I was enjoying some toast with jam and noticed the jam consistency and taste was a little different than what I have expected. I looked at the ingredients and found the first ingredient to be “upcycled strawberries”.
What are upcycled strawberries?
A quick google search told me that upcycling is a hot new food trend where ingredients that would have normally been thrown away or used for animal feed are used as ingredients. Think inedible parts of food such as seeds and peels or ugly foods. The idea is that food waste is bad for the environment so we should use everything.
So my jam was made with the ingredients farms basically couldn’t sell to other humans. The jam’s website gives a few examples of “broken” or “misshapen” strawberries, but I could think of other reasons that farmers couldn’t offload their product which are less benign.

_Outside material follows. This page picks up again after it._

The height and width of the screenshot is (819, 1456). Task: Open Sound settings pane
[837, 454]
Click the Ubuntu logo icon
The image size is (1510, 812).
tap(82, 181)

Using animal grade ingredients, this must be a discount brand?
Surprisingly, no! An 8 ounce jar retails for around $8, while an organic no sugar added brand costs $4.69 for a 9 ounce jar, about half the price. Of course you can get regular jam for about a quarter the price.
So it’s a cost thing they’re trying to hide?
Also, no! They actively advertise upycling. It’s about half way down their home page. They start from “farm outcast” foods. And just in case you don’t believe that they use the cheapest ingredients that would normally be thrown out or turned into animal feed, there’s a certification too!
I could imagine what the certification process looks like:
Inspector: Sir, we reviewed your plant and facilities and, I don’t know how to tell you this, but it looks like you’re using human grade food. You’re going to have to talk to your supplier to make sure you’re getting the absolute worst quality produce for us to certify you as uncycling.
What did it taste like?
It was pretty bland. Not very sweet. If you didn’t know it was strawberry you’d probably have trouble guessing the flavor or any flavor at all. However, the only ingredients were reject strawberries, dates, chia seeds and lime extract. Other no sugar added jams often have fake sugar, or fruit juice mixed in so it’s a bit unfair to compare.
Solutions to problems that don’t exist
I’m having a little bit of fun here and I’m sure the standards are such that the food has to be edible and safe. But it’s just weird that the modern environmental movement often creates solutions for problems that were solved since the beginning of commerce; namely through prices.
If you told the CEO of Smuckers he could get away with putting animal grade ingredients into his food without any compromise in taste, safety, or sales, he would do it in a heart beat. The profit margin of food manufacturers is notoriously slim. If you think jam manufacturer’s are passing on perfectly good fruit because it looks funny just before being pulverized, you’re insane. Although I doubt the Smucker’s CEO would go out of his way to tell customers he’s using animal feed.
All manufacturing is like that. Because it’s an extremely competitive industry and if there is any use for any byproduct, it will be leveraged to drive up revenue. The alternative is not only forgone revenue, but paying someone to dispose of the waste.
Entire industries and trends begin because someone has a cheap or free ingredient. Consider cottonseed oil and the creation of Crisco:
Procter & Gamble began using the liquid form of cottonseed oil to further decrease the cost of the raw materials used to make soap. During that period in history, cottonseed oil was produced by cotton farming as a waste product that was discarded into the rivers. Although this oil was toxic to animals, Procter & Gamble still made it into cooking oil.
And note that this was in 1911, long before the modern environmental movement or hyper-optimized modern manufacturing. Their next best alternative was just dumping it in the river!
If upcycling takes off and demand outstrips supply, I could imagine a secondary process that beats up perfectly good food in order to get the designation. If that’s what it takes to sell $8 a jar jam, so be it.
It’s interesting that animal food is going the other way. High-end dog and cat food is often advertised as being “human grade”. I guess that’s the future we’re heading towards, where the only one’s eating human grade food are our pets.